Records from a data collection
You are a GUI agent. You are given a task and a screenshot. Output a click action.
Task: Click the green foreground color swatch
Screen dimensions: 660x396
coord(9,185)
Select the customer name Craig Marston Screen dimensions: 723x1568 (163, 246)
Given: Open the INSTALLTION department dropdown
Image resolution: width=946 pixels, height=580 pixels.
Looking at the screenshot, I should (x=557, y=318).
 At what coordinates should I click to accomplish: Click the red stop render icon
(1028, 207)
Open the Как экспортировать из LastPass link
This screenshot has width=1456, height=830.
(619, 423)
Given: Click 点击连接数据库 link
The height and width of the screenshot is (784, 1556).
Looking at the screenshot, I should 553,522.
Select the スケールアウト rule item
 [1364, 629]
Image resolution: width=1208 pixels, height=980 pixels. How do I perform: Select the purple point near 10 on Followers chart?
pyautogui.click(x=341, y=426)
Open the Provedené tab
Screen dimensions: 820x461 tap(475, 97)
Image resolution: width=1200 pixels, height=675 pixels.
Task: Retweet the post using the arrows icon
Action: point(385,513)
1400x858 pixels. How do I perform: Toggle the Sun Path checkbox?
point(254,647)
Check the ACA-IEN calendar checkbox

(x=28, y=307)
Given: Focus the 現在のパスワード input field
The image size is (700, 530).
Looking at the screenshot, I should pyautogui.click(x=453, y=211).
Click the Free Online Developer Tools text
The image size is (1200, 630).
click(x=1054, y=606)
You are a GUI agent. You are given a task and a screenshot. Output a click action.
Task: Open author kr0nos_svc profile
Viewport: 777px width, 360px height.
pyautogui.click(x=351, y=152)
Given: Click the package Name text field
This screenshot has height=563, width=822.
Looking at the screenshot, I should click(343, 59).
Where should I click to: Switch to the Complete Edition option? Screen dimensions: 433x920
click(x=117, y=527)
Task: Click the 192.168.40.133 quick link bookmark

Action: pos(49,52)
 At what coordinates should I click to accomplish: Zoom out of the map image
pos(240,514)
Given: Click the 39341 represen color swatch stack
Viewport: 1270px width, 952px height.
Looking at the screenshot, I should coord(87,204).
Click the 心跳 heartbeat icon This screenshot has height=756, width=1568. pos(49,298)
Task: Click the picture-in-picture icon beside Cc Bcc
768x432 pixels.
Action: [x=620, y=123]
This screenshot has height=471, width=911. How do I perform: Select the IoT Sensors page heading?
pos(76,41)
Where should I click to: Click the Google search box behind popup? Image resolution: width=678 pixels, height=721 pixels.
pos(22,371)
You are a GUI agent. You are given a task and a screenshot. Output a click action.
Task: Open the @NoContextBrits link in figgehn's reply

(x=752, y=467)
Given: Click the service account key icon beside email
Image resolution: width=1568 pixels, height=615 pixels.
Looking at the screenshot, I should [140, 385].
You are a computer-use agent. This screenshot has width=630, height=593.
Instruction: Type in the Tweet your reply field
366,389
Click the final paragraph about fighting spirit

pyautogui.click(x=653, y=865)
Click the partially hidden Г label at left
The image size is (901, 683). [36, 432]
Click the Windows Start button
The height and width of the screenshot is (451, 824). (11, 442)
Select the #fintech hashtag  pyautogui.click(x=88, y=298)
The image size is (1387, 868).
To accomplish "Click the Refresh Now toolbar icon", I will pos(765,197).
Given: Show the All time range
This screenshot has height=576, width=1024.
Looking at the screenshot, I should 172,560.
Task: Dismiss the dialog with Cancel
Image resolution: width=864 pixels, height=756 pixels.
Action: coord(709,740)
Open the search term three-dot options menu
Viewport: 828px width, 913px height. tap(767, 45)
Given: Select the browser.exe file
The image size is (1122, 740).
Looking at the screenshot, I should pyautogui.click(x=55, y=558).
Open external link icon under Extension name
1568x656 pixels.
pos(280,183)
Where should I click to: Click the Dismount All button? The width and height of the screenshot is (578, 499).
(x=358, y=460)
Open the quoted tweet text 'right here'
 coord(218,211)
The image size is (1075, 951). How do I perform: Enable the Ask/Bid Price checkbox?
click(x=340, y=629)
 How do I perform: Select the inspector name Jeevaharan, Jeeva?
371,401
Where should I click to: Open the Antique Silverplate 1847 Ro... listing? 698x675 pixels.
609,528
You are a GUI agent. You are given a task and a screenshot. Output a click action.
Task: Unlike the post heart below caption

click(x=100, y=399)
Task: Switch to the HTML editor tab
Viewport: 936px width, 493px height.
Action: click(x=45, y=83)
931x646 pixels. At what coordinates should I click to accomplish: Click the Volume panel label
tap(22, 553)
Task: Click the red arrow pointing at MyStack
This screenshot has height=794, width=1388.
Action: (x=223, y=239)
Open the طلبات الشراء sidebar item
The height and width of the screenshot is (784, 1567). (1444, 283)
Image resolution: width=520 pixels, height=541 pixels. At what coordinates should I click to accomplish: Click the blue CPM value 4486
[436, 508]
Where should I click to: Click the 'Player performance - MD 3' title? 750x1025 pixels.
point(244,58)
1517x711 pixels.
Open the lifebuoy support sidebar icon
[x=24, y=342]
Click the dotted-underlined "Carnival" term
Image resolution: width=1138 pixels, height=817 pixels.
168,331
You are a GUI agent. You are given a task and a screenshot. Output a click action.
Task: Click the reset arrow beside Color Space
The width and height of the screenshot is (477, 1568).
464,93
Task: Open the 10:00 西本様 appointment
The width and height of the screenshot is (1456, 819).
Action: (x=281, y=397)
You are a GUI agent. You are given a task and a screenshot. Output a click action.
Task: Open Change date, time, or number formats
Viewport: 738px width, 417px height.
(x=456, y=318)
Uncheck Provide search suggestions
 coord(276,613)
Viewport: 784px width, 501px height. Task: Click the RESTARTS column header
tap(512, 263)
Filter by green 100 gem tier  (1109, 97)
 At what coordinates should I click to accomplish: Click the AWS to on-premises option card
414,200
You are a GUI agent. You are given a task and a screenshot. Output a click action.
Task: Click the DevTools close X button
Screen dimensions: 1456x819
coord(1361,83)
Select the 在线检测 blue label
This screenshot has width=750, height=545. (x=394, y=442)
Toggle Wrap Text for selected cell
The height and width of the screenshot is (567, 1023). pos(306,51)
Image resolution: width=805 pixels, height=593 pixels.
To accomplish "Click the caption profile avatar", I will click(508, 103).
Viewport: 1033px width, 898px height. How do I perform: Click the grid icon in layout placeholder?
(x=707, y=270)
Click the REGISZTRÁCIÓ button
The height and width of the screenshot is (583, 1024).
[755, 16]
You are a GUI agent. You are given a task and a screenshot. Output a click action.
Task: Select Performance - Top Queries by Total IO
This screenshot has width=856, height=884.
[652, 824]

▶ [Task prompt]: Please render all of the records above as a Markdown table with the columns Row and Line. Give each line its own numbered row and leave out blank lines.

▶ [Reply]:
| Row | Line |
|---|---|
| 1 | You are a GUI agent. You are given a task and a screenshot. Output a click action. |
| 2 | Task: Click the green foreground color swatch |
| 3 | Screen dimensions: 660x396 |
| 4 | coord(9,185) |
| 5 | Select the customer name Craig Marston Screen dimensions: 723x1568 (163, 246) |
| 6 | Given: Open the INSTALLTION department dropdown |
| 7 | Image resolution: width=946 pixels, height=580 pixels. |
| 8 | Looking at the screenshot, I should (x=557, y=318). |
| 9 |  At what coordinates should I click to accomplish: Click the red stop render icon |
| 10 | (1028, 207) |
| 11 | Open the Как экспортировать из LastPass link |
| 12 | This screenshot has width=1456, height=830. |
| 13 | (619, 423) |
| 14 | Given: Click 点击连接数据库 link |
| 15 | The height and width of the screenshot is (784, 1556). |
| 16 | Looking at the screenshot, I should 553,522. |
| 17 | Select the スケールアウト rule item |
| 18 |  [1364, 629] |
| 19 | Image resolution: width=1208 pixels, height=980 pixels. How do I perform: Select the purple point near 10 on Followers chart? |
| 20 | pyautogui.click(x=341, y=426) |
| 21 | Open the Provedené tab |
| 22 | Screen dimensions: 820x461 tap(475, 97) |
| 23 | Image resolution: width=1200 pixels, height=675 pixels. |
| 24 | Task: Retweet the post using the arrows icon |
| 25 | Action: point(385,513) |
| 26 | 1400x858 pixels. How do I perform: Toggle the Sun Path checkbox? |
| 27 | point(254,647) |
| 28 | Check the ACA-IEN calendar checkbox |
| 29 | (x=28, y=307) |
| 30 | Given: Focus the 現在のパスワード input field |
| 31 | The image size is (700, 530). |
| 32 | Looking at the screenshot, I should pyautogui.click(x=453, y=211). |
| 33 | Click the Free Online Developer Tools text |
| 34 | The image size is (1200, 630). |
| 35 | click(x=1054, y=606) |
| 36 | You are a GUI agent. You are given a task and a screenshot. Output a click action. |
| 37 | Task: Open author kr0nos_svc profile |
| 38 | Viewport: 777px width, 360px height. |
| 39 | pyautogui.click(x=351, y=152) |
| 40 | Given: Click the package Name text field |
| 41 | This screenshot has height=563, width=822. |
| 42 | Looking at the screenshot, I should click(343, 59). |
| 43 | Where should I click to: Switch to the Complete Edition option? Screen dimensions: 433x920 |
| 44 | click(x=117, y=527) |
| 45 | Task: Click the 192.168.40.133 quick link bookmark |
| 46 | Action: pos(49,52) |
| 47 |  At what coordinates should I click to accomplish: Zoom out of the map image |
| 48 | pos(240,514) |
| 49 | Given: Click the 39341 represen color swatch stack |
| 50 | Viewport: 1270px width, 952px height. |
| 51 | Looking at the screenshot, I should coord(87,204). |
| 52 | Click the 心跳 heartbeat icon This screenshot has height=756, width=1568. pos(49,298) |
| 53 | Task: Click the picture-in-picture icon beside Cc Bcc |
| 54 | 768x432 pixels. |
| 55 | Action: [x=620, y=123] |
| 56 | This screenshot has height=471, width=911. How do I perform: Select the IoT Sensors page heading? |
| 57 | pos(76,41) |
| 58 | Where should I click to: Click the Google search box behind popup? Image resolution: width=678 pixels, height=721 pixels. |
| 59 | pos(22,371) |
| 60 | You are a GUI agent. You are given a task and a screenshot. Output a click action. |
| 61 | Task: Open the @NoContextBrits link in figgehn's reply |
| 62 | (x=752, y=467) |
| 63 | Given: Click the service account key icon beside email |
| 64 | Image resolution: width=1568 pixels, height=615 pixels. |
| 65 | Looking at the screenshot, I should [140, 385]. |
| 66 | You are a computer-use agent. This screenshot has width=630, height=593. |
| 67 | Instruction: Type in the Tweet your reply field |
| 68 | 366,389 |
| 69 | Click the final paragraph about fighting spirit |
| 70 | pyautogui.click(x=653, y=865) |
| 71 | Click the partially hidden Г label at left |
| 72 | The image size is (901, 683). [36, 432] |
| 73 | Click the Windows Start button |
| 74 | The height and width of the screenshot is (451, 824). (11, 442) |
| 75 | Select the #fintech hashtag  pyautogui.click(x=88, y=298) |
| 76 | The image size is (1387, 868). |
| 77 | To accomplish "Click the Refresh Now toolbar icon", I will pos(765,197). |
| 78 | Given: Show the All time range |
| 79 | This screenshot has height=576, width=1024. |
| 80 | Looking at the screenshot, I should 172,560. |
| 81 | Task: Dismiss the dialog with Cancel |
| 82 | Image resolution: width=864 pixels, height=756 pixels. |
| 83 | Action: coord(709,740) |
| 84 | Open the search term three-dot options menu |
| 85 | Viewport: 828px width, 913px height. tap(767, 45) |
| 86 | Given: Select the browser.exe file |
| 87 | The image size is (1122, 740). |
| 88 | Looking at the screenshot, I should pyautogui.click(x=55, y=558). |
| 89 | Open external link icon under Extension name |
| 90 | 1568x656 pixels. |
| 91 | pos(280,183) |
| 92 | Where should I click to: Click the Dismount All button? The width and height of the screenshot is (578, 499). |
| 93 | (x=358, y=460) |
| 94 | Open the quoted tweet text 'right here' |
| 95 |  coord(218,211) |
| 96 | The image size is (1075, 951). How do I perform: Enable the Ask/Bid Price checkbox? |
| 97 | click(x=340, y=629) |
| 98 |  How do I perform: Select the inspector name Jeevaharan, Jeeva? |
| 99 | 371,401 |
| 100 | Where should I click to: Open the Antique Silverplate 1847 Ro... listing? 698x675 pixels. |
| 101 | 609,528 |
| 102 | You are a GUI agent. You are given a task and a screenshot. Output a click action. |
| 103 | Task: Unlike the post heart below caption |
| 104 | click(x=100, y=399) |
| 105 | Task: Switch to the HTML editor tab |
| 106 | Viewport: 936px width, 493px height. |
| 107 | Action: click(x=45, y=83) |
| 108 | 931x646 pixels. At what coordinates should I click to accomplish: Click the Volume panel label |
| 109 | tap(22, 553) |
| 110 | Task: Click the red arrow pointing at MyStack |
| 111 | This screenshot has height=794, width=1388. |
| 112 | Action: (x=223, y=239) |
| 113 | Open the طلبات الشراء sidebar item |
| 114 | The height and width of the screenshot is (784, 1567). (1444, 283) |
| 115 | Image resolution: width=520 pixels, height=541 pixels. At what coordinates should I click to accomplish: Click the blue CPM value 4486 |
| 116 | [436, 508] |
| 117 | Where should I click to: Click the 'Player performance - MD 3' title? 750x1025 pixels. |
| 118 | point(244,58) |
| 119 | 1517x711 pixels. |
| 120 | Open the lifebuoy support sidebar icon |
| 121 | [x=24, y=342] |
| 122 | Click the dotted-underlined "Carnival" term |
| 123 | Image resolution: width=1138 pixels, height=817 pixels. |
| 124 | 168,331 |
| 125 | You are a GUI agent. You are given a task and a screenshot. Output a click action. |
| 126 | Task: Click the reset arrow beside Color Space |
| 127 | The width and height of the screenshot is (477, 1568). |
| 128 | 464,93 |
| 129 | Task: Open the 10:00 西本様 appointment |
| 130 | The width and height of the screenshot is (1456, 819). |
| 131 | Action: (x=281, y=397) |
| 132 | You are a GUI agent. You are given a task and a screenshot. Output a click action. |
| 133 | Task: Open Change date, time, or number formats |
| 134 | Viewport: 738px width, 417px height. |
| 135 | (x=456, y=318) |
| 136 | Uncheck Provide search suggestions |
| 137 |  coord(276,613) |
| 138 | Viewport: 784px width, 501px height. Task: Click the RESTARTS column header |
| 139 | tap(512, 263) |
| 140 | Filter by green 100 gem tier  (1109, 97) |
| 141 |  At what coordinates should I click to accomplish: Click the AWS to on-premises option card |
| 142 | 414,200 |
| 143 | You are a GUI agent. You are given a task and a screenshot. Output a click action. |
| 144 | Task: Click the DevTools close X button |
| 145 | Screen dimensions: 1456x819 |
| 146 | coord(1361,83) |
| 147 | Select the 在线检测 blue label |
| 148 | This screenshot has width=750, height=545. (x=394, y=442) |
| 149 | Toggle Wrap Text for selected cell |
| 150 | The height and width of the screenshot is (567, 1023). pos(306,51) |
| 151 | Image resolution: width=805 pixels, height=593 pixels. |
| 152 | To accomplish "Click the caption profile avatar", I will click(508, 103). |
| 153 | Viewport: 1033px width, 898px height. How do I perform: Click the grid icon in layout placeholder? |
| 154 | (x=707, y=270) |
| 155 | Click the REGISZTRÁCIÓ button |
| 156 | The height and width of the screenshot is (583, 1024). |
| 157 | [755, 16] |
| 158 | You are a GUI agent. You are given a task and a screenshot. Output a click action. |
| 159 | Task: Select Performance - Top Queries by Total IO |
| 160 | This screenshot has width=856, height=884. |
| 161 | [652, 824] |